プレゼントを買いに
翌々日の月曜日。
大学の授業が本格的に始まった。九十分間椅子に座るというのはなかなか大変で、三限の授業が終わる頃には少し腰が痛むような気がした。もう年かもしれないと本気で悲しくなる。
それから卓と別れ、授業で紹介されていた本を借りようと図書館へ向かう。入って右手にあるパソコンに向かい、資料検索をしようとすると、なにやらその奥の部屋から楽しそうな話し声が聞こえてきた。聞き覚えのある声だ。この奥は、学生たちの自習スペースだが、誰だろうか。
本の所蔵場所をノートにメモしてから、自習スペースを覗いてみると、そこには先輩と三島の姿があった。僕はそれを見てひどく驚いた。もちろん、先輩から事前によく話すということを聞いていたから、別にこの二人の組み合わせに違和感はない。そこではなくて、僕が驚いたのは三島の表情だ。
一見いつもと同じようにすかした感じだが、その雰囲気は明らかに柔らかい。以前見たときのようなつまらなそうな顔とは全く異なる一面だ。きっと、それは先輩だからこそなせる技なのだろう。さすがだなあ、と心の中で先輩を見直して、僕はお目当ての本を探しに向かった。

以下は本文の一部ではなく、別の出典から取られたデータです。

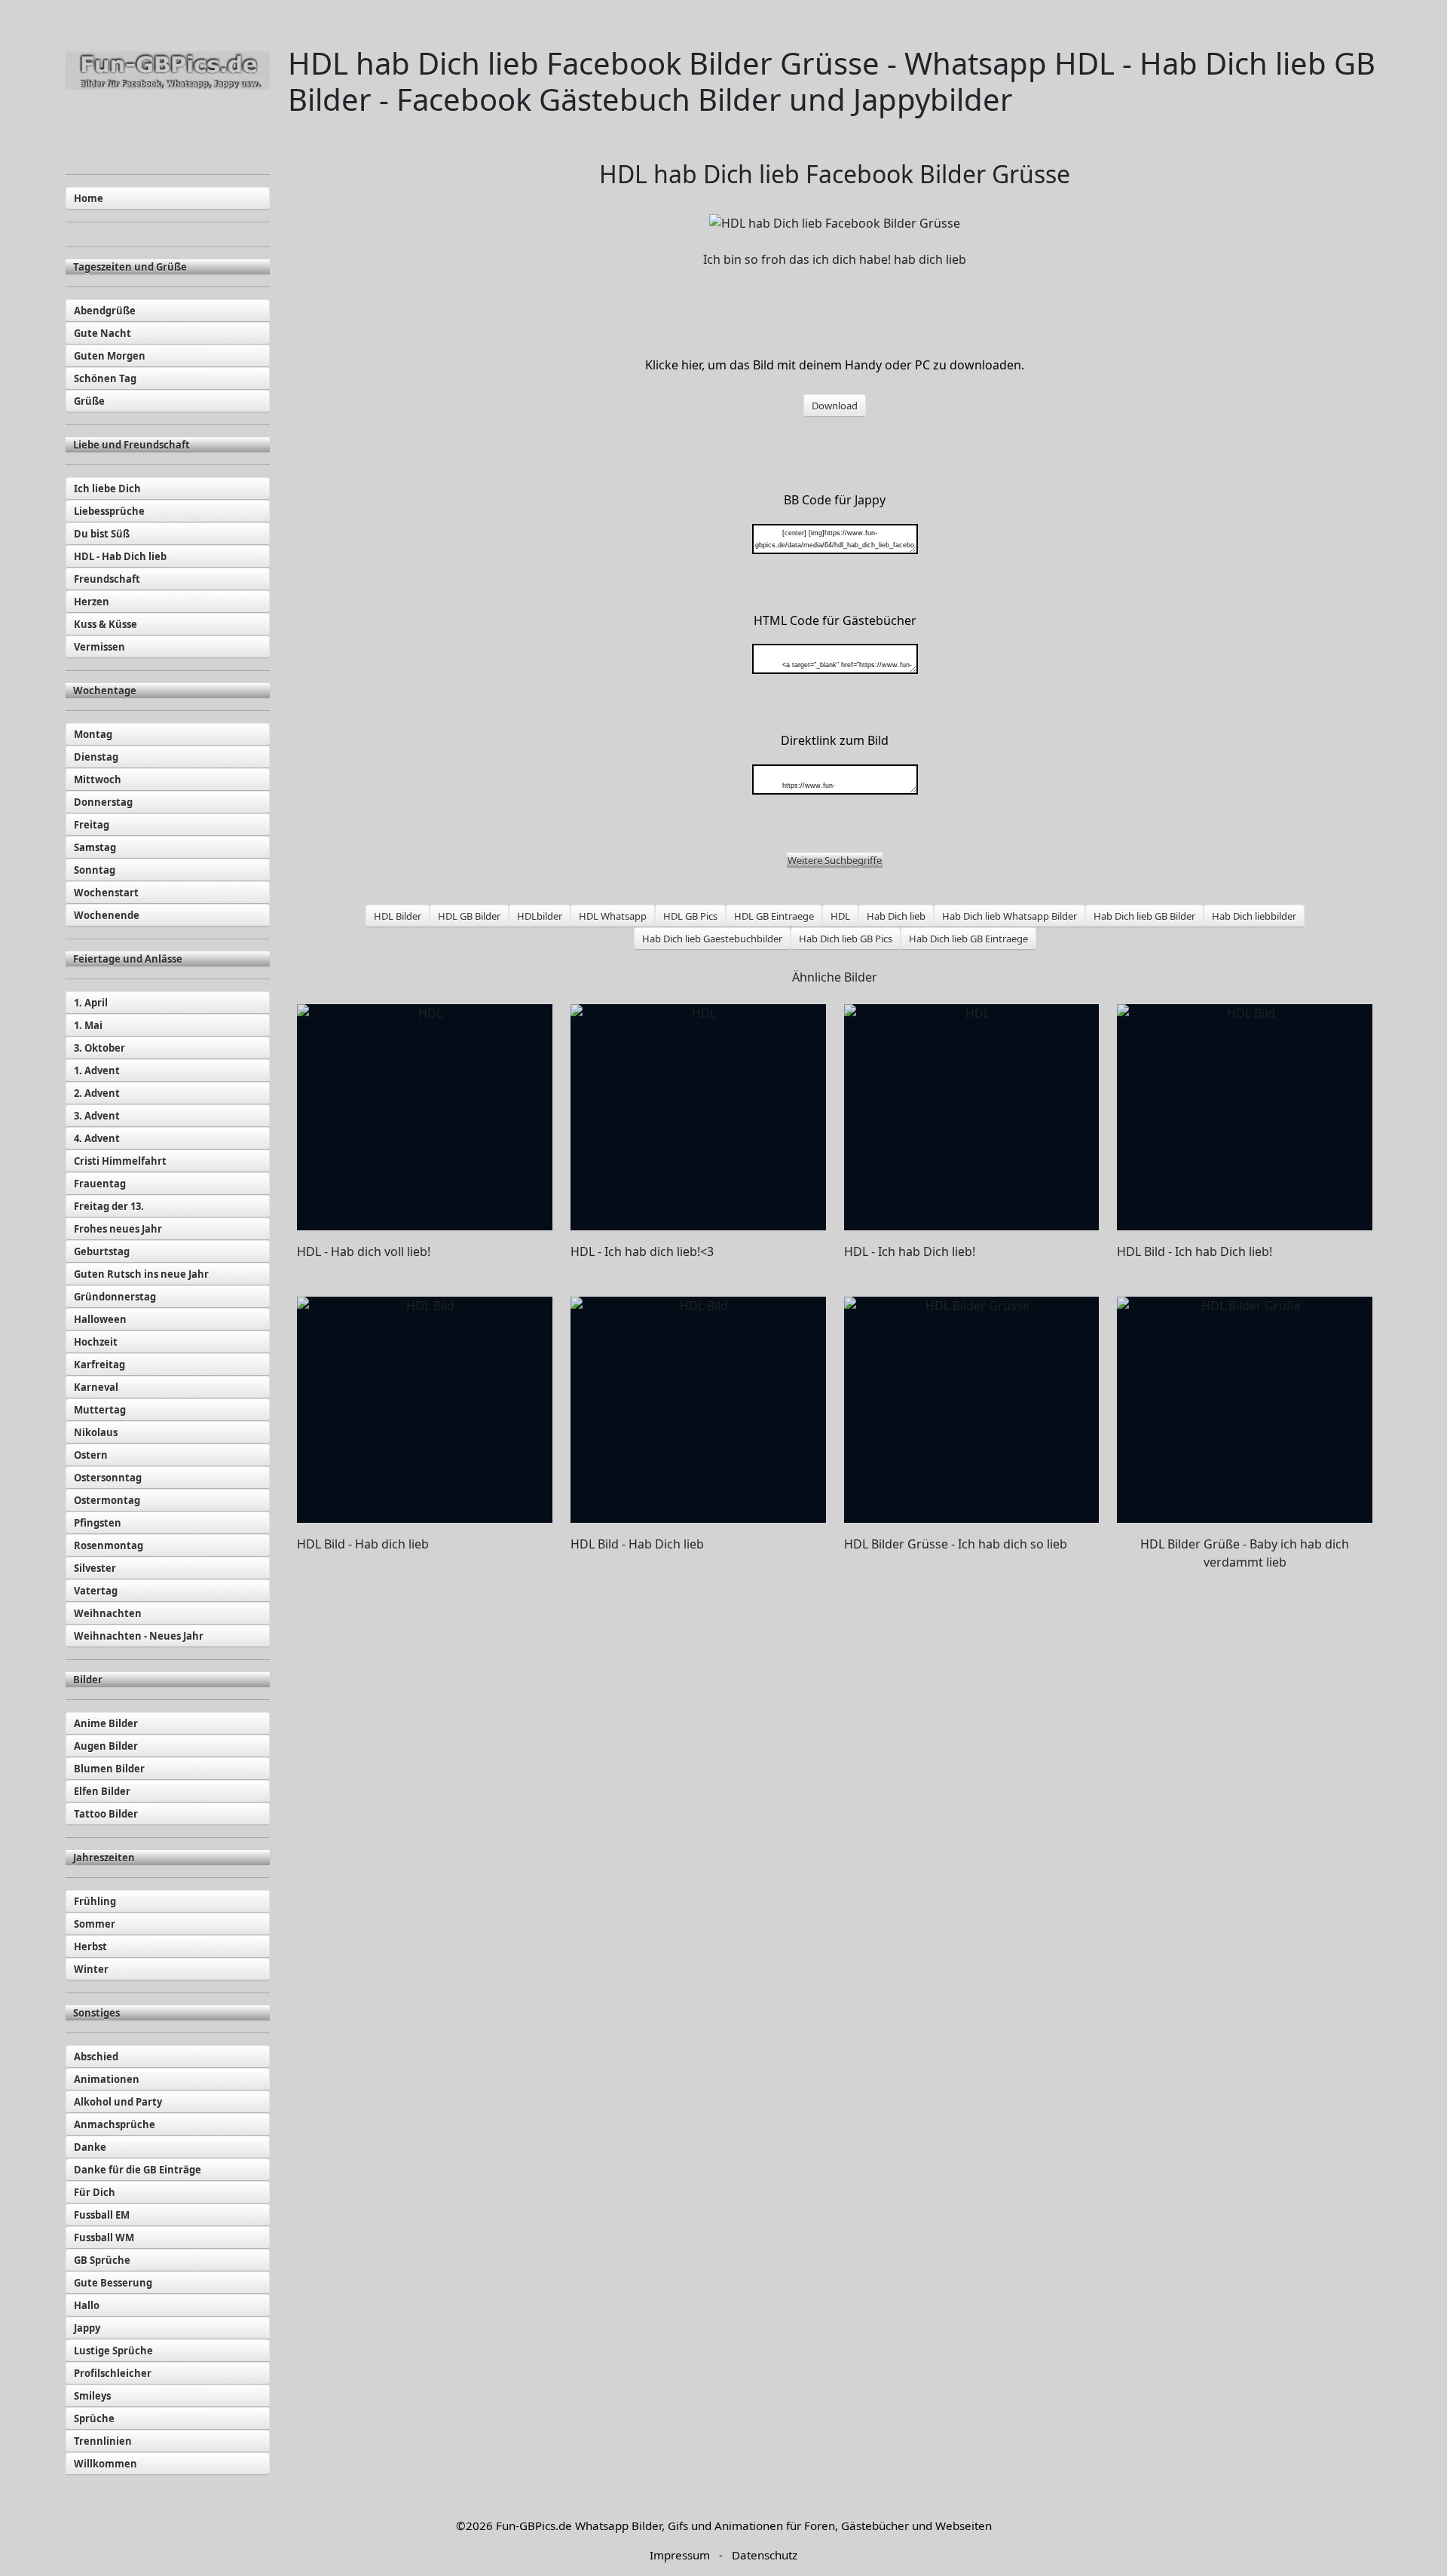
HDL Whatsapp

図書館で本を借りたあと、そのままの足で僕はアウトレットへ向かった。
海里の誕生日プレゼントを買うためである。しかし、正直なところ何を買うかは全く決まっていない。いろいろと見ていれば、ぴんとくるものがあるだろうと思ったが、しばらく回っていても、どれもぴんとこない。店員に聞いてみようとも思ったが、なんだかそれも違う気がした。先輩の言葉を借りるのであれば、思いが大切なのだ。だから、とりあえずは自分一人でなんとかしてみよう。
それからまたお店をいくつか回ったが、やはりこれというものは見つからなかった。そもそも、僕は女性の好む小物類はてんで分からない。
このままでは埒があかない。考え方を変えるか。
女性という漠然とした対象からではなく、海里があったらうれしそうなものを考える。すると、一筋の光明が見えた気がした。海里はそもそも持っている物が少ないから、プレゼントの余地は大いにあるだろう。あとは具体的に何にするかだ。腕を組みながら、目の前に置いてあるピアスを見ていると、後ろをカップルが通っていった。僕は棚に寄って道を開けるが、二人は横並びに歩いていて肩が背中にぶつかる。

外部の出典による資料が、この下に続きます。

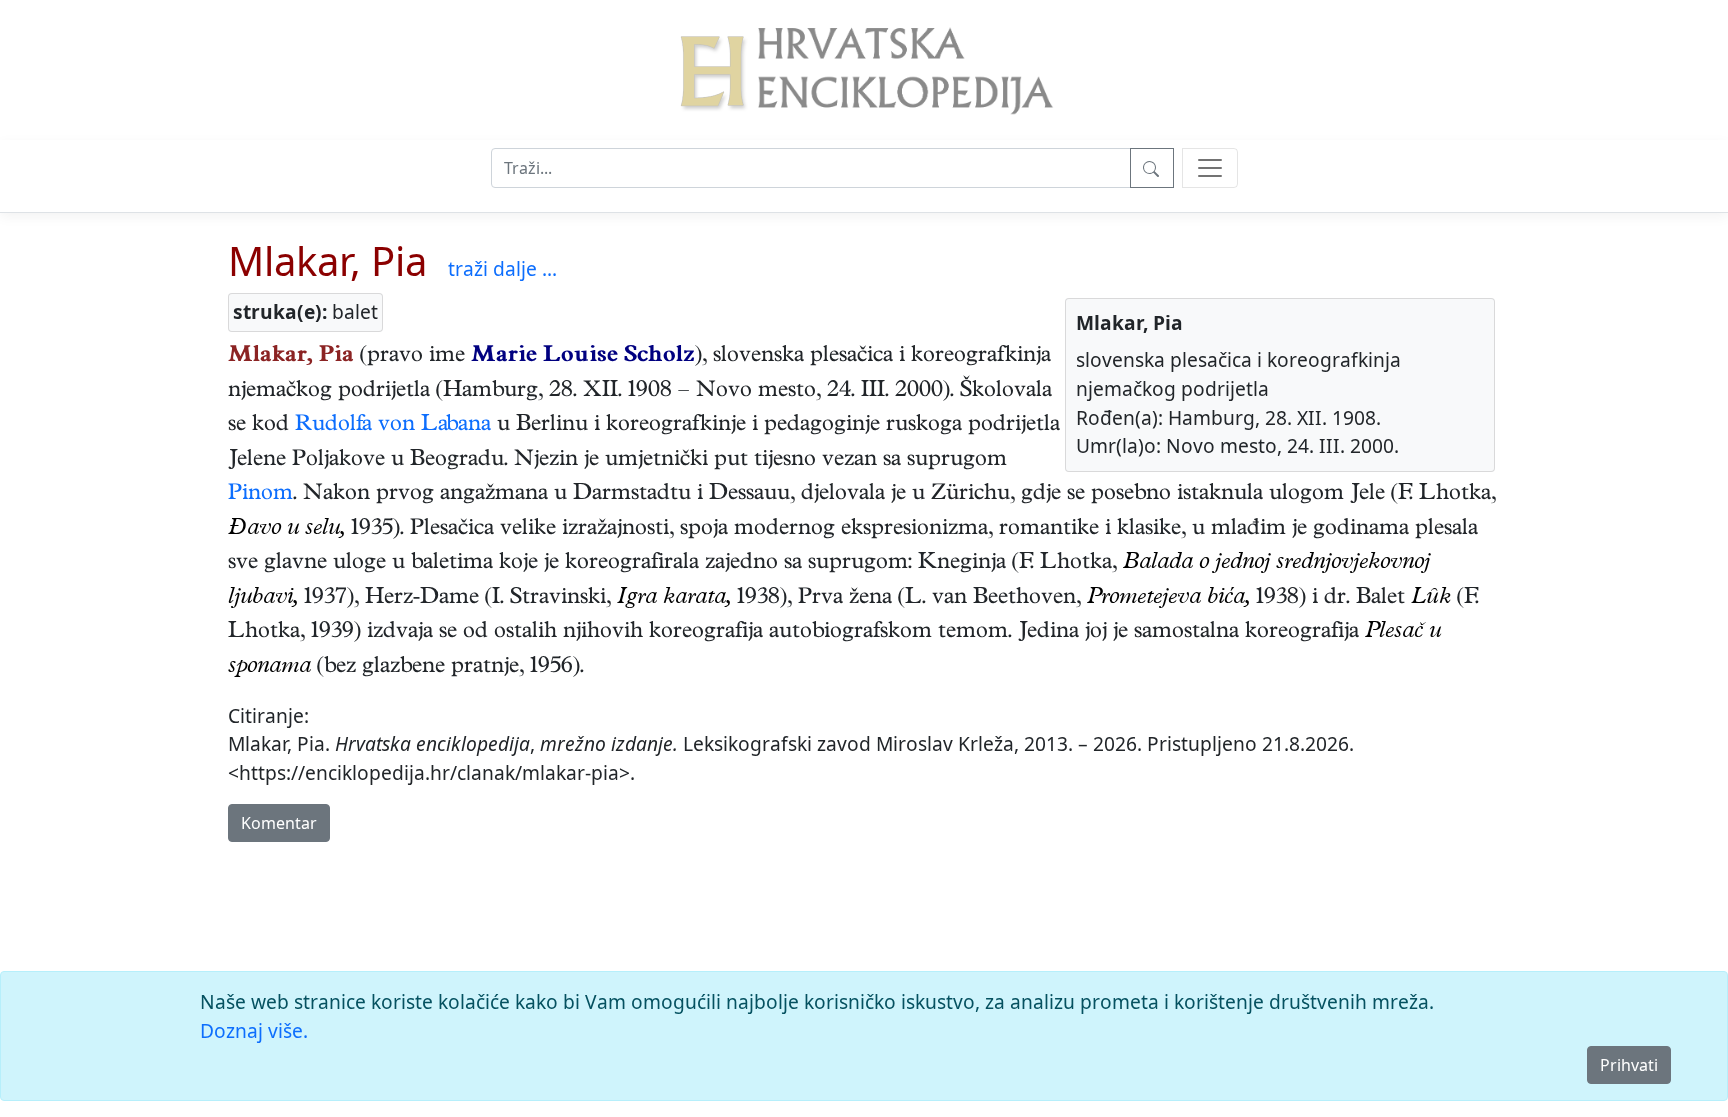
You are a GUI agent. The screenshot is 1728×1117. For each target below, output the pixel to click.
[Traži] (1152, 168)
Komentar (279, 823)
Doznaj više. (254, 1030)
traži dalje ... (502, 268)
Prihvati (1629, 1065)
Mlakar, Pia (327, 260)
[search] (1210, 168)
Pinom (260, 495)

こんな狭い通路で横並びになってるんじゃねえ、と悪態をつきたい気持ちを堪えていると、二人は僕の横に立った。
「最近髪長くなってきたなあ」
女性がそう口にした。僕はその言葉に既視感を覚える。そういえば、最近海里は髪が述べてきていた。
「うん、そうだな。じゃあ、これとかどうだ」
男性がそう言って棚からシュシュを取った。
「それだ」
思わず叫んだ。カップルはぎょっとして僕の方を見るが、そんなことに構ってはいられない。たしか、髪留めは一番最初に入ったお店が最も種類が豊富だったはずだ。僕は脇目も振らず走ってそのお店に駆け込み、お目当ての棚の前に立つ。

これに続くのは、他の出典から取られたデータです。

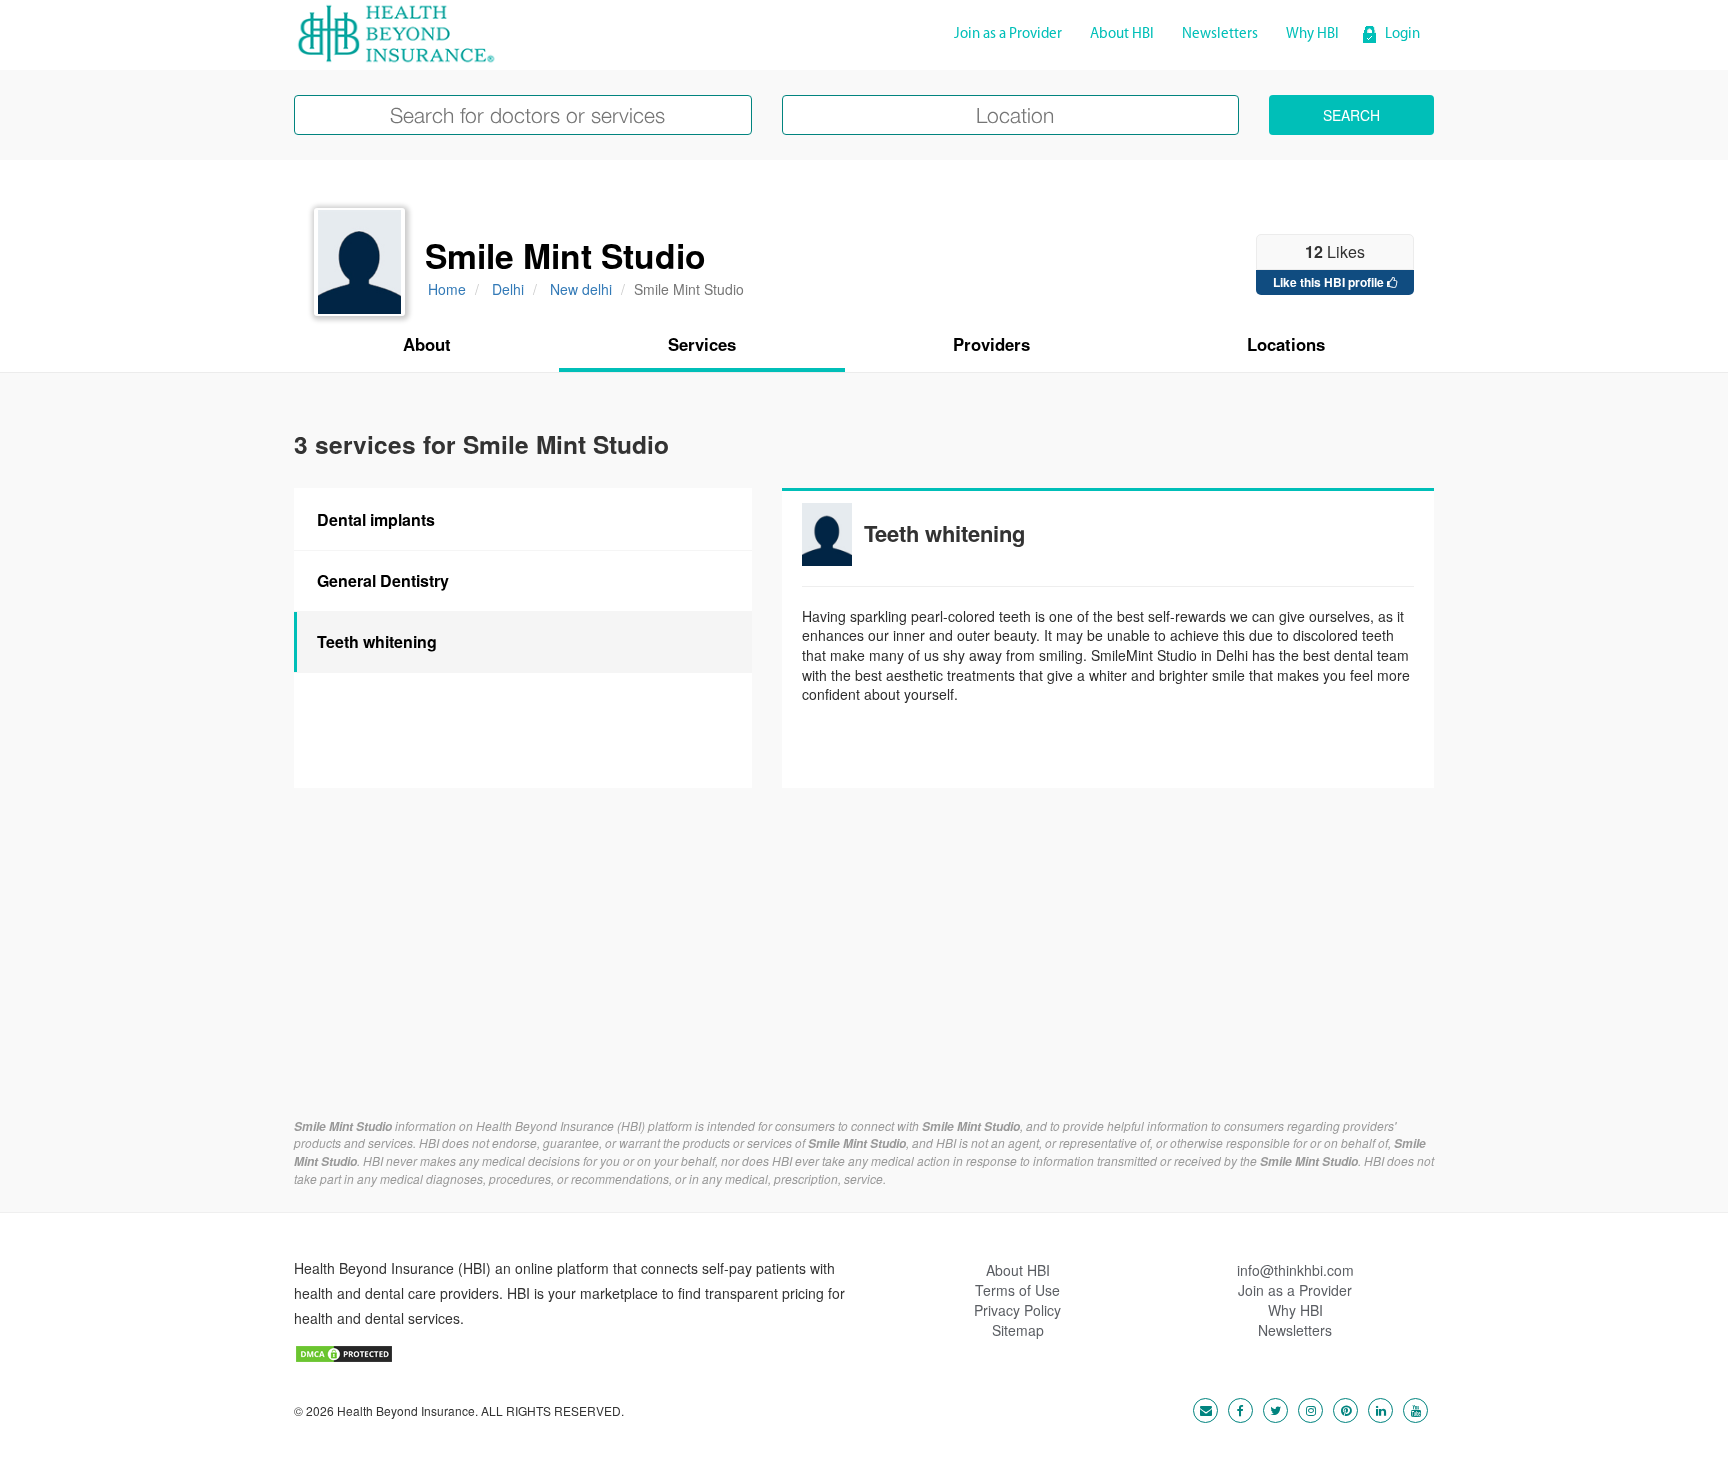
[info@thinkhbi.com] (1200, 1409)
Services (702, 344)
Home (447, 289)
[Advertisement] (864, 968)
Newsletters (1220, 34)
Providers (991, 344)
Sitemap (1018, 1330)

色とりどりの髪留め。その中で、僕は空色のシュシュが目にとまった。初めて海里に会ったあの海と、あの空と同じ色だ。これにしよう。
レジまでいき、若い女性の店員さんに差し出す。そうだ、プレゼントなのだから。
「誕生日プレゼントなので、包装、お願いできますか」
「はい、分かりました。彼女さんへのプレゼントですか?」
「えっ、いや違います」
慌てて首を振ると、店員さんは少し驚いた顔をする。
「そうなんですか。すごい真剣に悩んでたので、大切な人へのプレゼントなのかなって思ったんですけど」
僕が悩んでいた姿を見てたみたいだ。僕は恥ずかしくなって髪を掻く。
「まあ、大切な人ではあります……。でも、喜んでくれるか自信がなくて」
思わず、本音が漏れる。初対面の店員さんに僕は何を言っているのだろう。
店員さんの顔をおずおずと見ると、優しげな顔で微笑んでいた。
「大丈夫ですよ。そんなに真剣に考えてくれているんだから、きっと喜んでくれるはずです。もし私がプレゼントをもらう立場だったらすごいうれしいです」
それはとても力強い言葉だった。そして同時に、とても心強い言葉だった。
「って、私がもらうわけじゃないんですけどね」
少し照れくさそうに笑い、包装されたシュシュを渡してくれた。
「ありがとうございます」
僕は頭を下げて店を出た。
なんだか、晴れ晴れとした気持ちになった。